### 02.10: Univariate quadratic is easy!

Let's go back to our squared error. It's a super ideal case for Newton's method. A quadratic function always has a single stationary point. That's because the derivative of a quadratic equation is a linear equation, and a line will cross the $x$-axis exactly once!

Since the squared error is always positive, then this point must be a global minimum. So we don't have to worry about converging to a local maximum, or a local minimum that isn't a global minimum.

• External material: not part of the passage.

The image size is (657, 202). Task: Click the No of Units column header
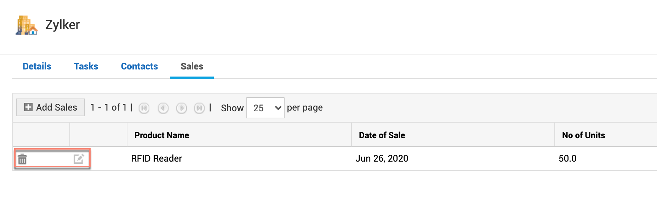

In fact, if we're optimizing a univariate quadratic function, this is ridiculously simple. Note:

\\[
\begin{align}
f(x) &= a x^2 + bx + c\\
\frac{\partial f}{\partial x} &= 2a x + b\\
\frac{\partial^2 f}{\partial x^2} &= 2a\\
\end{align}
\\]

Now look at that. Newton's method in optimization says you should find the zero of $f'$. The way it does this is by approximating $f'$ with a tangent line at $x_i$ and seeing where that approximation hits zero.

But in the case of a quadratic function, the first derivative truly *is* a line. So that means that the calculated stationary point isn't an approximation: it's perfectly accurate!

Therefore, when optimizing a quadratic error function of a single variable, we will jump immediately to the global minimum on the first step!

### 02.11: Finding $\hat\theta_1$ given $\hat\theta_0$

So we've learned how to minimize a univariate quadratic function. Let's do it to calculate the best $\hat\theta_1$, assuming we already know that $\hat\theta_0 = 100.0$. Now that would be cheating in real life, but I want to show a practical example where Newton's method works.

To do this we need not only the first, but second partial derivative with respect to $\hat\theta_0$. Note:

\\[
\begin{alignat*}{3}
\frac{\partial E}{\partial \hat\theta_1} &= \sum_{i=1}^N 2 \left(
                                              \left( \hat\theta_0 + \hat\theta_1 x_i \right) - y_i
                                            \right) \big( x_i \big) &&= 0\\
\frac{\partial^2 E}{\partial \hat\theta_1^2} &= \sum_{i=1}^N 2 \big( x_i \big) \big( x_i \big) &&= 0
\end{alignat*}
\\]

In [1]:
import IPython.display
import matplotlib.animation
import time

class DifferentiableLinearModel(LinearModel):
    def __init__(self, theta0, theta1):
        super().__init__(theta0, theta1)

    def improve_theta1(self, dataset):
        first_error_deriv_wrt_theta1 = np.sum(
            2 * (dataset.y - self(dataset.x)) * (-dataset.x)
        )
        second_error_derivative_wrt_theta1 = np.sum(2 * (-dataset.x) * (-dataset.x))

        self.theta1 = self.theta1 - (first_error_deriv_wrt_theta1 / second_error_derivative_wrt_theta1)

class FindTheta0Animation:
    NUM_STEPS = 4
    SLEEP = 2000
    
    @staticmethod
    def frame(ax, dataset, generator_model, step_idx):
        ax.clear()

        x_values = np.arange(0, 100, 1.0)
        average_sse = generator_model.average_sse(dataset)

        dataset.plot(ax)
        generator_model.plot(ax, x_values, "g-")
        ax.set_title(f"Step #{step_idx} | theta0: {generator_model.theta1:0.2f} | Avg SSE: {average_sse:0.2f}")

        generator_model.improve_theta1(dataset)

    @classmethod
    def run(cls, dataset, fixed_theta0):
        figure = plt.figure()
        ax = figure.add_subplot(1, 1, 1)

        generator_model = DifferentiableLinearModel(theta0 = fixed_theta0, theta1 = 0.0)
        frame_fn = lambda step_idx: cls.frame(ax, dataset, generator_model, step_idx)
        animation = matplotlib.animation.FuncAnimation(
            figure,
            frame_fn,
            frames = cls.NUM_STEPS,
            interval = cls.SLEEP,
            init_func = lambda: None
        )
        
        plt.close(figure)

        IPython.display.display(IPython.display.HTML(animation.to_html5_video()))

FindTheta0Animation.run(DATASET, fixed_theta0 = 100.0)

NameError: name 'LinearModel' is not defined